Après ce monologue à bâtons rompus, c’est le Quatrième temps qui offre l’exposé le plus organisé, le plus instructif, listant les « règles » que l’auteur s’est données pour élaborer un récit de fiction. Il lui faut d’abord fixer les lieux et décors de l’action, les rendre visuellement présents dans l’esprit du lecteur : c’est eux qui susciteront la tonalité générale du roman. Vient ensuite la temporalité des évènements, que Toussaint préfère discontinue, avec scènes marquantes et intervalles non explicités. Le personnage, en troisième lieu, ne sera ni de type balzacien, ni totalement désincarné ou multiple, mais intermédiaire sans exclure une légère dose de psychologie. En général, conclut-il, évitons d’imposer au lecteur trop de détails, laissons à son imagination le soin et la liberté de combler les vides…

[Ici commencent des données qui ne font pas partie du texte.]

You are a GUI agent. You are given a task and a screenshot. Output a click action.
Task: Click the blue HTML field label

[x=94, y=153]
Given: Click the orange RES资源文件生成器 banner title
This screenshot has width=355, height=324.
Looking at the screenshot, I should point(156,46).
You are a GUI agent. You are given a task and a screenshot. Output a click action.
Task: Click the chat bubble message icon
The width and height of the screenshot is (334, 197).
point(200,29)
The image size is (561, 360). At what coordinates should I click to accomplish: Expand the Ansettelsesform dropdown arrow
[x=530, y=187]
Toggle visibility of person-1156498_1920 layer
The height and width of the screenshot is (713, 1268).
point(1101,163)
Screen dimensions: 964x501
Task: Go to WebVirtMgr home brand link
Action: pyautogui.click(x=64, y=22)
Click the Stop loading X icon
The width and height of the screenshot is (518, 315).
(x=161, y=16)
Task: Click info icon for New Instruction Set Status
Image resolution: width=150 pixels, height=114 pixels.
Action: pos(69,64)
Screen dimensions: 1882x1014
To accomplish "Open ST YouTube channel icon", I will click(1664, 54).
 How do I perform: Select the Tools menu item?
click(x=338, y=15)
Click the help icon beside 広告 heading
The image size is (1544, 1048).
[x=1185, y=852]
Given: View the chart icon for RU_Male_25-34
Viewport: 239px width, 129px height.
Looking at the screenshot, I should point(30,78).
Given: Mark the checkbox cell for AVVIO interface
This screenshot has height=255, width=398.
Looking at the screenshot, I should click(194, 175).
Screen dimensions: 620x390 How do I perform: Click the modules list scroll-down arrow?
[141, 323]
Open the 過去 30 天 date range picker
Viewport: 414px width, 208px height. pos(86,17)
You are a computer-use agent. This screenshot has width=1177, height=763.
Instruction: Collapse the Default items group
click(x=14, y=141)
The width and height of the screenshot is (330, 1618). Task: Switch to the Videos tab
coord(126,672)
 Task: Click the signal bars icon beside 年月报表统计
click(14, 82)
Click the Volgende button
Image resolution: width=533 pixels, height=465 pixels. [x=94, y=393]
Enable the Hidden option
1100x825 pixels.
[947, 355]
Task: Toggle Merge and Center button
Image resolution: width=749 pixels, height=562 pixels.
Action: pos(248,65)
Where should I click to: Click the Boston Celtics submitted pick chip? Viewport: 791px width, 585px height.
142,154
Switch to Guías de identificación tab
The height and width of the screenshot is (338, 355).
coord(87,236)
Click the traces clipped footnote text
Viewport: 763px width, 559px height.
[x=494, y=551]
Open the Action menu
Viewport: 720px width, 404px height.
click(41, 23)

Telles sont les fondations sur lesquelles devrait s’échafauder le plus important : raconter une histoire. Or, Toussaint conteste cette hiérarchie, qu’il considère comme un grand malentendu : « l’intérêt majeur de la littérature ne tient pas dans les histoires que les livres racontent […] mais au rythme, à la couleur, à la manière, à la construction ». L’histoire, tranche-t-il, « n’a aucune importance ». Une position si paradoxale mériterait un surcroit d’explication, car enfin les romans de Toussaint ne racontent pas n’importe quoi. Ils font une large place aux héros esseulés ou tendant vers la solitude, en proie à des difficultés intérieures ou relationnelles qui les subjuguent, et auxquels échappe la maitrise de leur destin ; ainsi, l’on ne s’attend guère à trouver sous sa signature un « thriller » ou une « fantasy » canoniques… Le message final que nous adresse l’écrivain relève plutôt de la provocation malicieuse : usant d’habileté rhétorique, il esquive une question qui, au vrai, constitue une part cruciale de son entreprise fictionnelle.